> _SOURCE EXTRACT_
According to the Productivity Commission, the Australian book industry has annual sales of $2.5 billion, the general trade segment comprising 60 per cent of the Australian book market, with education (in a very broad sense) making up the remainder.[20] While not as large as the newspaper and magazine publishing industry, book publishing is arguably Australia’s most successful creative industry in that it has reached a point of self-sustainability well in advance of others such as the film industry, television or the performing arts. The printed book has changed little since first produced in the 1450s.At the same time, the processes of book production have undergone profound change. When I started work as an editor, some forty years ago, I worked at a typewriter. I didn’t even get an electric typewriter with a self-correcting function until 1980. I compiled a six-monthly index using a three-way, segmented wooden box and orange file cards. I would carry the box and cards down to the composition room where the index was typeset in hot metal.
While early desktop publishing systems were not up to handling the intricacies of indexing, they replaced almost all the separate functions of the production process. Yet publishing still follows an archaic business model whereby publishers send out books to booksellers, who try to sell or hold the inventory until they deem it unsaleable, then return it to the publishers at no cost to themselves—a process known as sale or return. Additionally, the system of rights that underlies agreements between authors and publishers is more than three hundred years old. It can be described, as copyright lawyer Lawrence Lessig does, as ‘among the least efficient property systems known to man’.[21]
There is no clear business model for e-books and other digital content. This is largely because without the right technology publishers have been resistant to the concept. But now that Apple has produced iPad and the Kindle has been released in Australia, the platforms for e-books have arrived. I suspect the Kindle will have a relatively short life despite the support given it by Amazon—it’s only a reader whereas both the iPad and iPhone are multifunction devices.

> _RECORDS SHOWN_
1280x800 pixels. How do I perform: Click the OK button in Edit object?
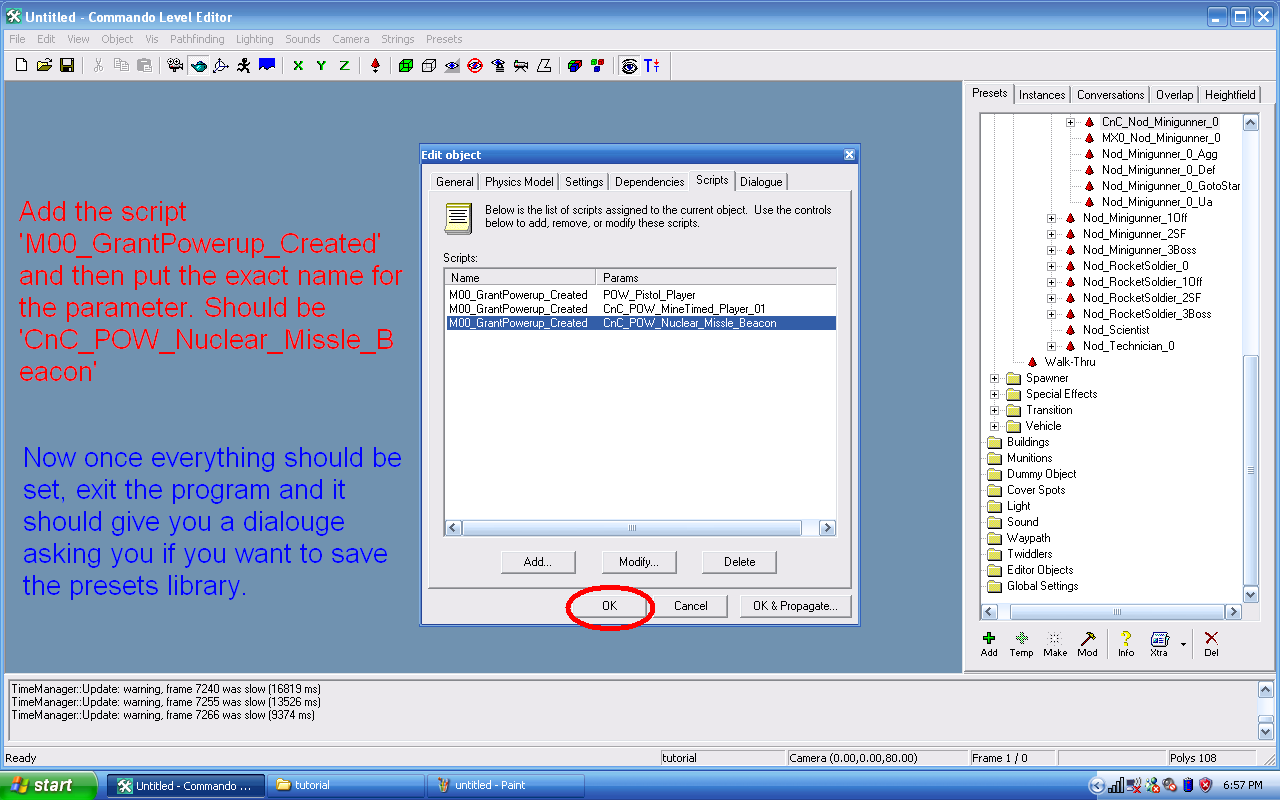tap(609, 606)
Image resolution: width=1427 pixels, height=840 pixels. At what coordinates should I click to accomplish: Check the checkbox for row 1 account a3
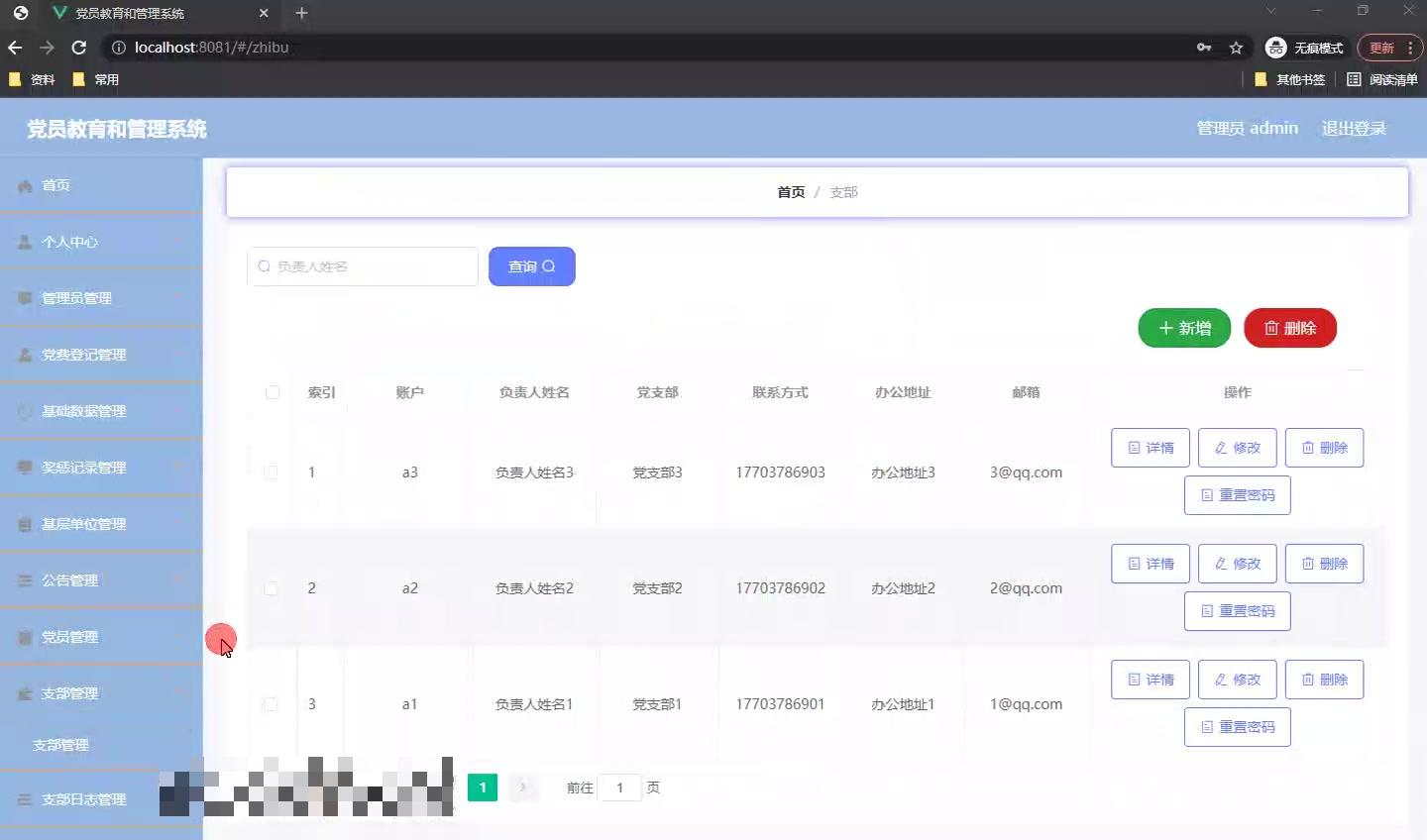pyautogui.click(x=273, y=472)
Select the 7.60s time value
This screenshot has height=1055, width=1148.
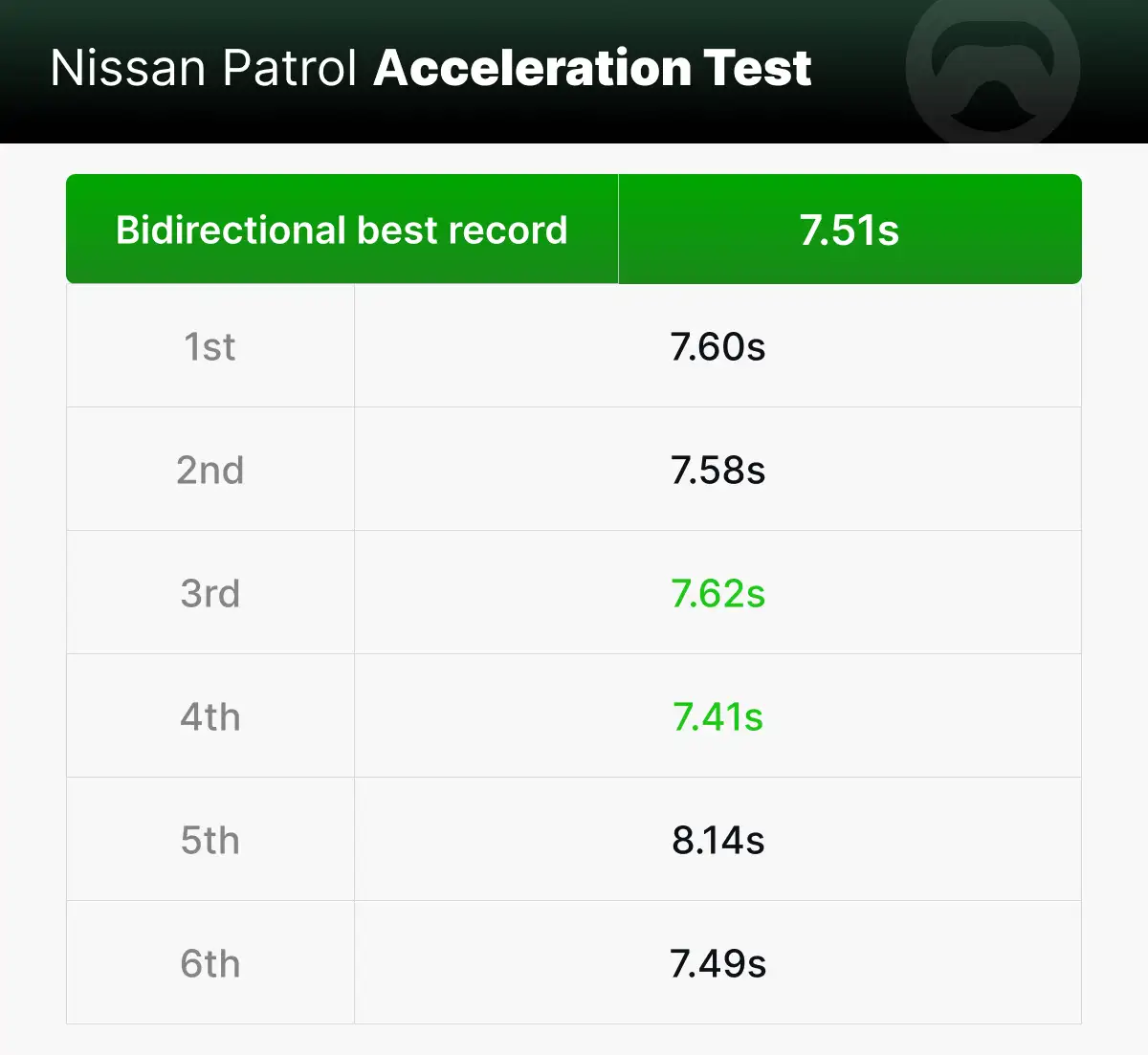point(718,347)
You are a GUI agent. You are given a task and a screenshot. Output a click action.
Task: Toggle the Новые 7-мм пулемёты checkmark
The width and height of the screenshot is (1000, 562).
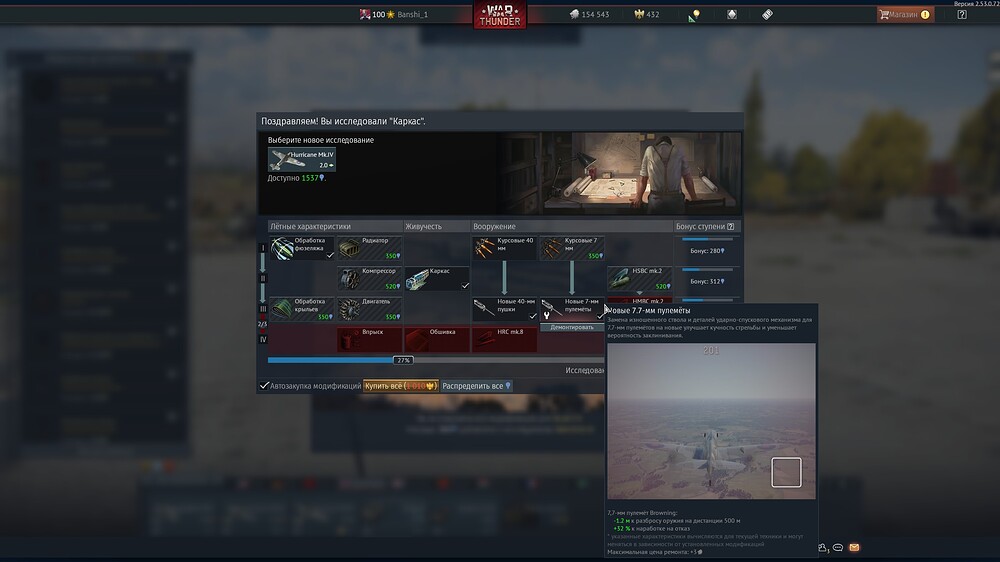(x=599, y=316)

> _ACTIONS TO TAKE_
(1) Can you render every line of the four entries above as a numbered list, skipping blank lines and leaving out the pictures?
(2) Could you carry the passage on Australian book publishing forward from its final sentence?

> _WRITTEN ANSWERS_
(1)
1. 1280x800 pixels. How do I perform: Click the OK button in Edit object?
2. tap(609, 606)
3. Image resolution: width=1427 pixels, height=840 pixels. At what coordinates should I click to accomplish: Check the checkbox for row 1 account a3
4. pyautogui.click(x=273, y=472)
5. Select the 7.60s time value
6. This screenshot has height=1055, width=1148.
7. point(718,347)
8. You are a GUI agent. You are given a task and a screenshot. Output a click action.
9. Task: Toggle the Новые 7-мм пулемёты checkmark
10. The width and height of the screenshot is (1000, 562).
11. (x=599, y=316)

(2)
Are e-books having an impact on printed books? The evidence from the United States is equivocal. The Association of American Publishers reported in April 2010 that ‘U.S. publishers had net sales of $23.9 billion in 2009, down from $24.3 billion in 2008, representing a 1.8 per cent decrease’ (or US$40 million) while at the same time ‘e-books overtook audiobooks in 2009 with sales reaching $313 million in 2009, up 176.6 per cent’.[22] While that’s a massive increase in e-book sales, it is still only a small proportion of the total book market. It is unclear whether the small decline in US sales was due to ongoing economic uncertainty or the increasing availability of e-books. It is clear the e-book sales are booming. The International Digital Publishing Forum reports that US e-books sales for the first quarter of 2010 were almost three times the value of such sales in the first quarter of 2009. But nothing beyond this phenomenal growth is yet clear. Publisher Elizabeth Weiss of Allen & Unwin advises: ‘Reliable data on e-book sales is hard to come by, and it’s not unusual to see a variety of figures on the size of the US market. It’s possible from the figures I see that the current e-book market is some 5 per cent of the whole US general book trade, while over the whole of the 2009 calendar year, e-book sales represented some 3 per cent of the market.’[23] E-book sales figures for Australia are even more difficult to come by. Still, given that our market follows trends in the United States and the United Kingdom, e-books should have an impact on the general trade market in Australia very soon.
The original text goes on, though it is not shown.